Bendeniz ise, aynı gün, Hürriyet Ege’nin aynı nüshasındaki yazıma, “İzmir’in yazgısı ve ‘su’dan şeyler” başlığını atmıştım. Hepimizi geren bu konuya biraz daha gülmece gözlüğünden yaklaşmış ve “anakronik bir derleme”yle, yazıya hayalî karakterler sokuşturmuştum. Nihayet, “Ne olacak bu su işleri Başkan, hiç gülmeyecek mi yüzümüz ?” sorusuna, Sadettin Kaynak’ın muhayyer şarkısıyla yanıt vermiştim: “Su akar güldür güldür / mendilim dolu güldür / yeri göğü yaratan / bir gün bizi de güldür…” En sonunda konuyu, “Daha ne söyleyeyim ? ‘Ârif olan anlar” diye bağlamış ve “bu işin ‘suyu’ çıktı demekle yetiniyorum... Daha konuşturmayın beni !” diye bitirmiştim.

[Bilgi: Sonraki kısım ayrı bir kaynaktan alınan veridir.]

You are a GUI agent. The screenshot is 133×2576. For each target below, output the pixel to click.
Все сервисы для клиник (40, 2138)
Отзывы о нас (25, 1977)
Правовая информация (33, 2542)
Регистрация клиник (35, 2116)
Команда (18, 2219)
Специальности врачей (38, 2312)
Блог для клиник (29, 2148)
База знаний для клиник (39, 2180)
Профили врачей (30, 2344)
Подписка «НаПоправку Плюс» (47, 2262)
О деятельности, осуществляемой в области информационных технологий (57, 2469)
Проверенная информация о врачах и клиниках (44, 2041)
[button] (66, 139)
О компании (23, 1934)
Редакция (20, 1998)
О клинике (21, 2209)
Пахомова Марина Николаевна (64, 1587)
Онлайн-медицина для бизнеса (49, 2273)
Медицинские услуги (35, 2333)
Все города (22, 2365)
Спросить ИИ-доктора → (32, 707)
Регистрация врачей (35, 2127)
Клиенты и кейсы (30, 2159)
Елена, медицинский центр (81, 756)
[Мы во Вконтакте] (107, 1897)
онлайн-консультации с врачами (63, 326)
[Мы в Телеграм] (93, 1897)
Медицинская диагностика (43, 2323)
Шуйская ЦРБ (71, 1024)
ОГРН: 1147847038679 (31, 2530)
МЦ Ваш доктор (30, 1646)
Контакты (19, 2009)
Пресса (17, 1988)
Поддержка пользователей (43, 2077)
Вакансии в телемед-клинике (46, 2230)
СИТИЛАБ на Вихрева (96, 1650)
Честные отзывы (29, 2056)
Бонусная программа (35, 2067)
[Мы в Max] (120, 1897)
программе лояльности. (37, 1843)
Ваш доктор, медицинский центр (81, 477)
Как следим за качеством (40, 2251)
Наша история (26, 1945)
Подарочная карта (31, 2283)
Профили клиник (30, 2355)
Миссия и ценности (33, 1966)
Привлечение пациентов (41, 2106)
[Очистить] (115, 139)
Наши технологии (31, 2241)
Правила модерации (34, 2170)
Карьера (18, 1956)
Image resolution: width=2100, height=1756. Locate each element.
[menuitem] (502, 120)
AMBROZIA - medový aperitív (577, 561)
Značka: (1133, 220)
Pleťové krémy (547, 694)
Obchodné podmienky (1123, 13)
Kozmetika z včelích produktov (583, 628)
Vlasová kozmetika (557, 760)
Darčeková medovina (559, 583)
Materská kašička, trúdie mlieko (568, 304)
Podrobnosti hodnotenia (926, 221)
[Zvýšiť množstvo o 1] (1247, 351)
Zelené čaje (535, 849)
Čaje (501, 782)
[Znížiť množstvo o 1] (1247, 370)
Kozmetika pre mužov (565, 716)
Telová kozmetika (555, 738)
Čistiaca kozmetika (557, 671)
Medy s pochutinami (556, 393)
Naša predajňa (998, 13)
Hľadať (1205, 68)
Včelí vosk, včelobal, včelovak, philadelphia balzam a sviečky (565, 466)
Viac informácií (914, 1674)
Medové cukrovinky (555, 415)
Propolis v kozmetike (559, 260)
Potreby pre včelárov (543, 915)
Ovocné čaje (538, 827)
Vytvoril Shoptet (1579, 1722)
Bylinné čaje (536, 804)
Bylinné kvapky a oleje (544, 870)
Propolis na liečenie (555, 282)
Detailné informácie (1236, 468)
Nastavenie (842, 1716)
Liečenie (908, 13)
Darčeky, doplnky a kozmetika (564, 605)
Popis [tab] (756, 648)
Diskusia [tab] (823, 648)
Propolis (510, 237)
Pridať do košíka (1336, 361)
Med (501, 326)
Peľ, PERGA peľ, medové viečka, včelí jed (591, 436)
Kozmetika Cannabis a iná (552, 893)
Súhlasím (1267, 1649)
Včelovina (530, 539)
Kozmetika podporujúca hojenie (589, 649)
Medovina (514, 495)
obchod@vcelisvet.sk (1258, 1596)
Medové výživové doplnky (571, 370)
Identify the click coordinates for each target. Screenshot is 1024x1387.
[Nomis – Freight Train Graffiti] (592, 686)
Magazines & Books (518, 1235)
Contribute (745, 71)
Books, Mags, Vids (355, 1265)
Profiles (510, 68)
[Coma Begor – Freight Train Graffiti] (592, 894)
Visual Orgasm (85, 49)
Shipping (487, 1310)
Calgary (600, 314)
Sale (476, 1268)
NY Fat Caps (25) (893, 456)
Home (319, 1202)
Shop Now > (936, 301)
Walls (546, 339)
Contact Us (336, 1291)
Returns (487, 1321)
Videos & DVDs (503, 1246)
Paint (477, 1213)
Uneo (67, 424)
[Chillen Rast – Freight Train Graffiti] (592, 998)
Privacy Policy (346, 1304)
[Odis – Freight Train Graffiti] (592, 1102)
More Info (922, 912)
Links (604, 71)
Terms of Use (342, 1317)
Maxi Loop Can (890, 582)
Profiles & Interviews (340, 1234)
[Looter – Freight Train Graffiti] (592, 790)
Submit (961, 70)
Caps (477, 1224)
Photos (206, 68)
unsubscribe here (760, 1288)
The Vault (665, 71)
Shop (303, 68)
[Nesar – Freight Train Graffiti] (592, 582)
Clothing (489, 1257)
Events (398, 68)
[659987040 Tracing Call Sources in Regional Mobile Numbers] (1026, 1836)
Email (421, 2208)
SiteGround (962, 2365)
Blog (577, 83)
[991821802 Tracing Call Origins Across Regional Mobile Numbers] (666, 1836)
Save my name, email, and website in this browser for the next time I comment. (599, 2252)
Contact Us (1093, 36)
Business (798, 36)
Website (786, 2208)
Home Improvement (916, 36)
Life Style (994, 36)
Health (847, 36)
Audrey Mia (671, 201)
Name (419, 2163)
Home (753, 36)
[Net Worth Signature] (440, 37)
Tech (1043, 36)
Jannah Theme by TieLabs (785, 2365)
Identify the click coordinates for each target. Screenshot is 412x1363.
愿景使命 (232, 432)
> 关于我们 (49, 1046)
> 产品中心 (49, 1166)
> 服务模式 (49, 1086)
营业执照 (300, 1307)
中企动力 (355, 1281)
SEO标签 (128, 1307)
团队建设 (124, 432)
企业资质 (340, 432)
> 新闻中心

İki yazıda ortak olarak kullanılan sözcüğün “insaf” olması, okuyucunun dikkatini çekti mi veya Adnan Kaya, aşağıdaki satırlar için bana katılır mı bilmiyorum ama, yola bu “görünmeyen mutabakat” üzerinden devam etmenin katma değeri yüksek olabilir kanısındayım. Bana göre, “bütün ama bütün seçilmişler”, “yakınmak için değil, yakınmayı ortadan kaldırmak için” seçilmişlerdir… Eş zamanlı olarak, “bütün ama bütün suimisaller de misal olmaz / Kötü örnek, örnek değildir…” Ve bir Gaziantep Atasözü, gereksiz alınganlıkları şöyle hicveder: “Eğer 2 kişi başında fes yok diyorsa, elini başına götür de bir bak kardeşim ! “
Yine, “2009 yılının mart ayında 192 ülkeden 30 binin üzerinde katılımcıyı ağırlayan 5. Dünya Su Forumu’nun büyük başarısını, OECD Su Yönetişimi İlkelerinin yeni destekçiler aradığını, Dünya Su Konseyi 60. Guvernörler Kurulu Toplantısının 25-26 Kasım 2016’da, Marsilya – Fransa’da yapıldığını, Budapeşte Su Zirvesinin, 28-30 Kasım 2016’da Macaristan’da gerçekleştirildiğini, nihayet 4. İstanbul Uluslararası Su Forumu’nun ‘Su ve Barış’ ana temasıyla 10-11 Mayıs 2017’de düzenleneceğini...” de aynı adresten öğreniyoruz.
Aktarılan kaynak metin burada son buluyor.